Btw, thanks for helping on this!

Glad to be of help as much as I can :)

Thanks!

@odeke-em I think you misread my comment. This appears to be a question, not a bug report, and usually those are referred to the forums so as not to overburden folks like you!

Sorry for jumping on this one here but it seems to me this could highlight some kind of inconsistency.

I have a similar issue when performing multiple GET request, each from a separate go routine, each with a context derived from a parent context with a deadline of 2.5 seconds. If the machine is put under heavy load, some of the requests start failing with a deadline exceeded error, and some with i/o timeout which I find misleading since the Timeout set for the dial is 30 seconds (i am using http.DefaultClient and http.DefaultTransport).

I think it would be more consistent to have a deadline exceeded error in this case since the Dial was interrupted because of the deadline set instead of a timeout on a dial as the error would suggest. Does this make sense?

(Sorry if it doesn't, first time commenting on an issue, please be kind :D)

In our case this made the difference between investigating a network issue and a performance issue.

(Edited to add comment about impact on investigation)

@giannimassi could you post a runnable code example for the scenario you describe?

@networkimprov Yes, I should've done it in the first place, thanks for asking.
The following code prints errors that are not deadline exceeded for each request done concurrently as explained in the previous comment.

package main

import (
	"context"
	"fmt"
	"net"
	"net/http"
	"strconv"
	"strings"
	"sync"
	"time"
)

const (
	n       = 1000
	timeout = 10000 * time.Microsecond
)

func main() {
	ctx, cancel := context.WithDeadline(context.Background(), time.Now().Add(timeout))
	defer cancel()
	doConcurrentRequests(ctx, n)
}

func doConcurrentRequests(ctx context.Context, n int) {
	// Explicitly configure Dial Timeout to 30 seconds
	// (this is not necessary since the default client already has this configuration)
	transport := http.DefaultTransport
	transport.(*http.Transport).DialContext = (&net.Dialer{
		Timeout:   30 * time.Second,
		KeepAlive: 30 * time.Second,
		DualStack: true,
	}).DialContext
	client := http.DefaultClient
	client.Transport = transport

	wg := sync.WaitGroup{}
	for i := 0; i < n; i++ {
		wg.Add(1)
		go func(id int) {
			defer wg.Done()
			now := time.Now()
			err := doRequest(client, ctx)
			if err != nil && !strings.Contains(err.Error(), "deadline") {
				fmt.Println(strconv.Itoa(id) + " - Request took:" + time.Since(now).String() + " " + err.Error())
			}
		}(i)
	}
	wg.Wait()
}

func doRequest(client *http.Client, ctx context.Context) error {
	req, err := http.NewRequest("GET", "http://example.com", nil)
	if err != nil {
		return fmt.Errorf("while making new request: %w", err)
	}

	_, err = client.Do(req.WithContext(ctx))
	if err != nil {
		return fmt.Errorf("while executing request: %w", err)
	}
	return nil
}

(Btw I know this is far from efficient code 😄 )

arl commented

@giannimassi trying your script on go1.13.4 linux/amd64 with n=1000 and timeout=10s doesn't produce the unexpected error message.
If I increase n, the only error is EMFILE (i.e too many opened files).
So this might be platform-dependent

@arl makes sense. Might be some syscall return value interpretation issue. It could also be the fact that the behaviour requires different parameters, with the same parameters the behaviour changes a lot on my machine.
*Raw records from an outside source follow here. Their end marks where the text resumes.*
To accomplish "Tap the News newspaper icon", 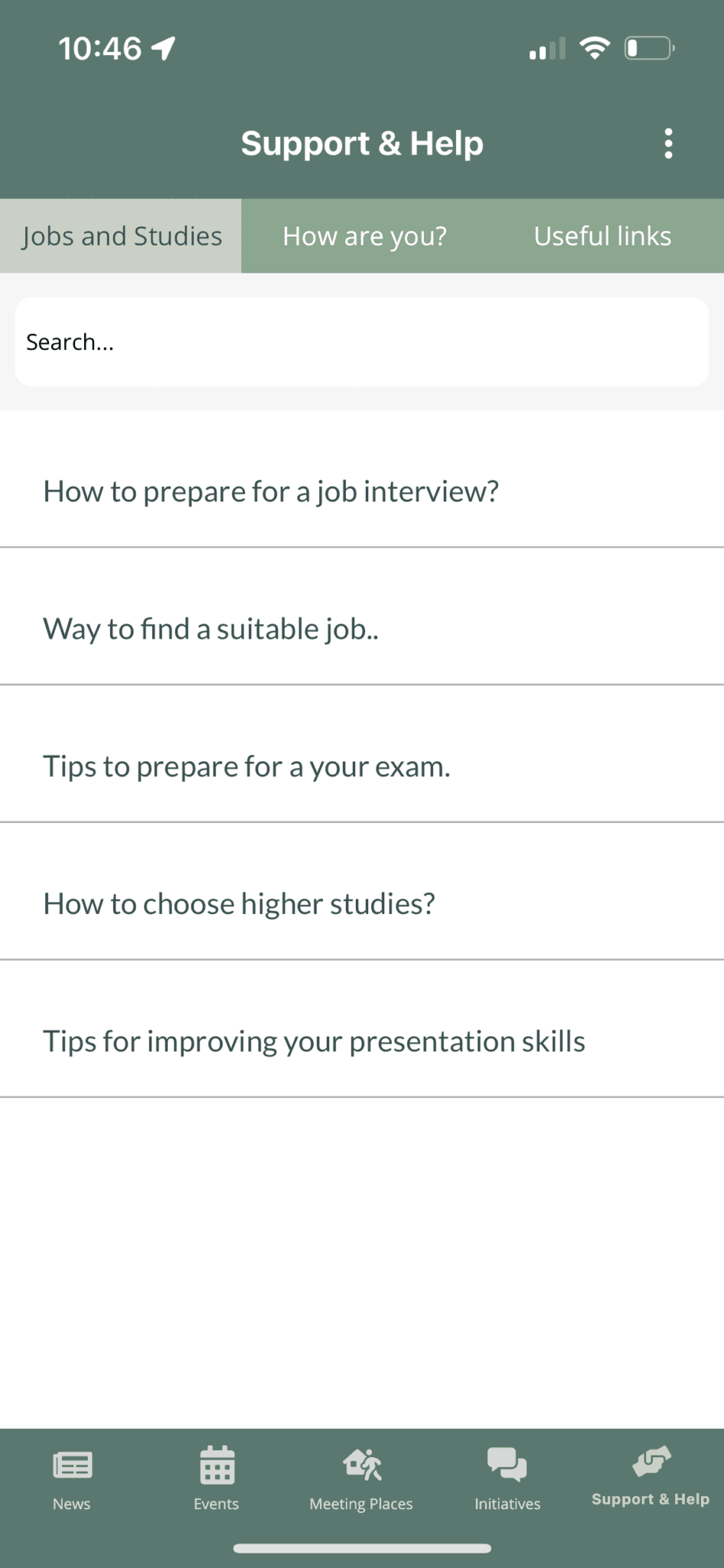I will [73, 1465].
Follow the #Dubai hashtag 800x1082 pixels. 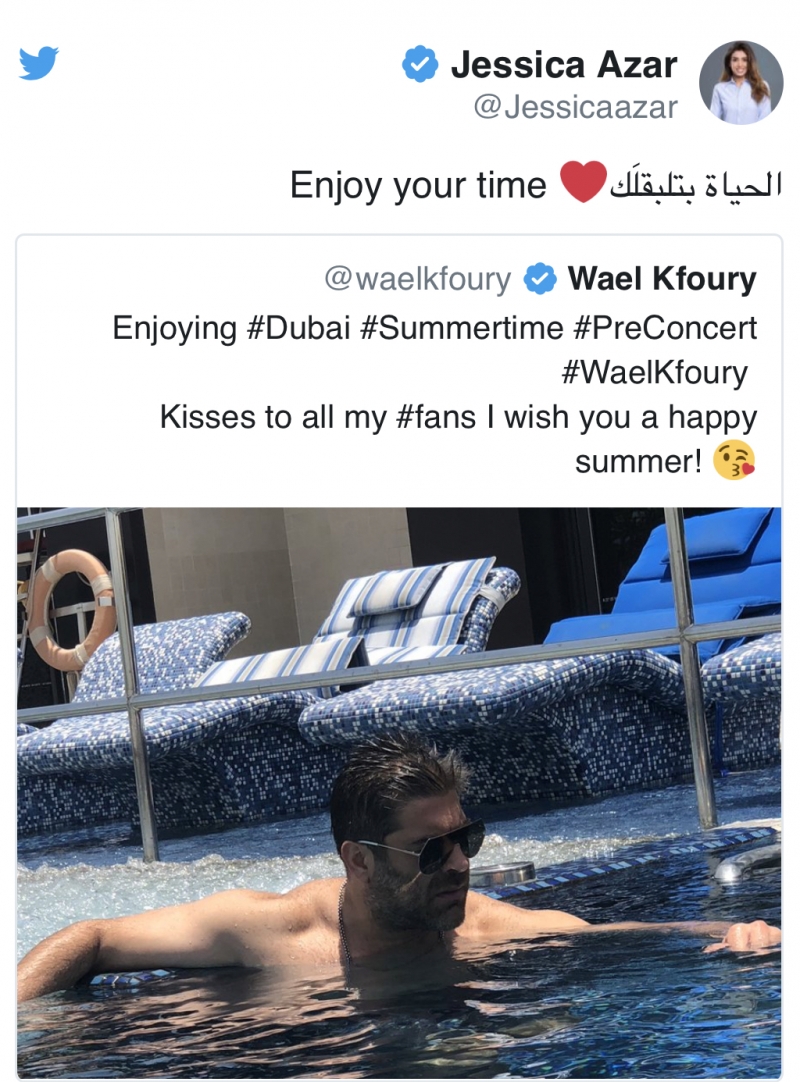click(298, 328)
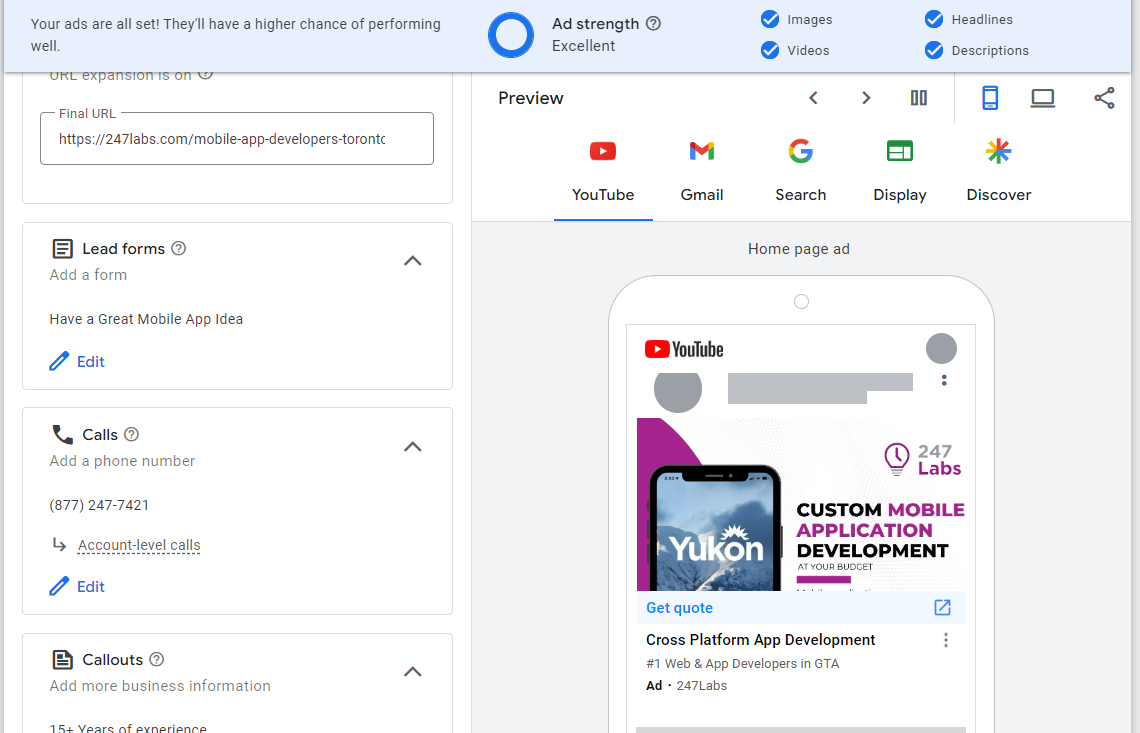Collapse the Lead forms section

coord(412,260)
For the record this is an example output with go version go1.13.8 darwin/amd64:

706 - Request took:8.420581ms while executing request: Get http://example.com: dial tcp [2606:2800:220:1:248:1893:25c8:1946]:80: i/o timeout
76 - Request took:8.604937ms while executing request: Get http://example.com: dial tcp [2606:2800:220:1:248:1893:25c8:1946]:80: i/o timeout

I'm hoping to find some time to investigate this a bit more this weekend, and maybe make my first attempt at a fix in the standard library, although it doesn't look like the simplest piece of code (hints/help/feedback appreciated @networkimprov @cagedmantis).

jonaz commented

Can this be selinux related? I see "i/o timeout" instead of expected context deadline when running on selinux enabled centos 8. On my local machine i get deadline exceeded.

any update?